Materiale fornito »
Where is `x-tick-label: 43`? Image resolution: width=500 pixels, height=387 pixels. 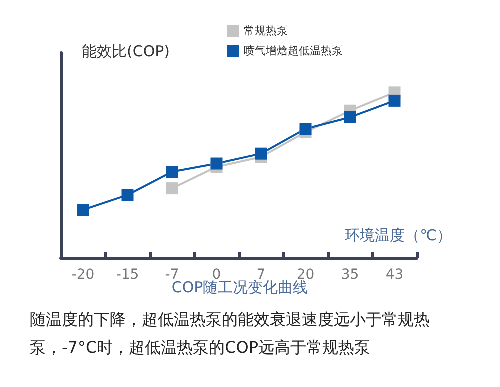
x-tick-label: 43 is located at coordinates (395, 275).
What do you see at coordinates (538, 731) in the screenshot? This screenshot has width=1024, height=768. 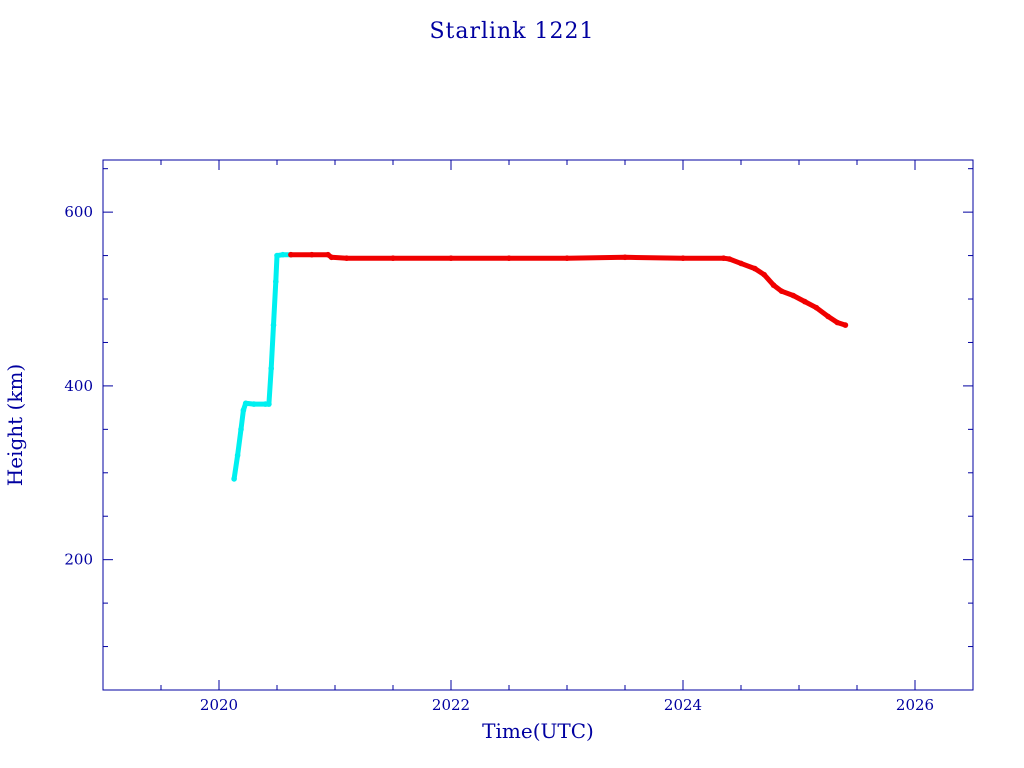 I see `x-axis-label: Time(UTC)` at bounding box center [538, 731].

==

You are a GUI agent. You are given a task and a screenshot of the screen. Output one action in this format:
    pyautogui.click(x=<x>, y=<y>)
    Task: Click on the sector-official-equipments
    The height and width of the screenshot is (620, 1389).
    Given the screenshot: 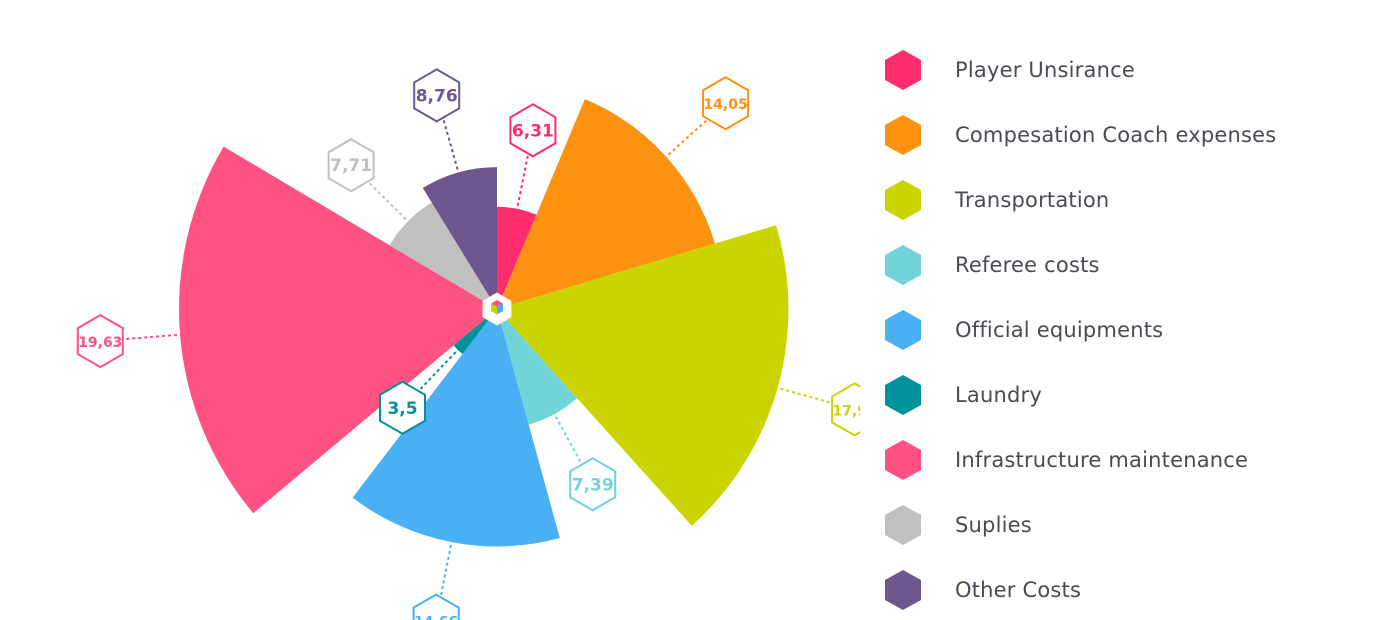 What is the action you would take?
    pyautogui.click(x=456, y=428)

* * *

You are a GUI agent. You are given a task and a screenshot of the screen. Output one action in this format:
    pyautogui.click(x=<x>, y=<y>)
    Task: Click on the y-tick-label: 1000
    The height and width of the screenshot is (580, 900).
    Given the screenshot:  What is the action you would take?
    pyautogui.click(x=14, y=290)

Testo del problema » Trascrivi senza modifiche le righe del materiale comprese tra quella che contiene "pixels, height=387 pixels." e quella che contiene "x-tick-label: 43 is", estremi inclusi. Nella risposta lascia fuori le immagini.

La tua risposta »
Where is `x-tick-label: 43`? Image resolution: width=500 pixels, height=387 pixels. 
x-tick-label: 43 is located at coordinates (395, 275).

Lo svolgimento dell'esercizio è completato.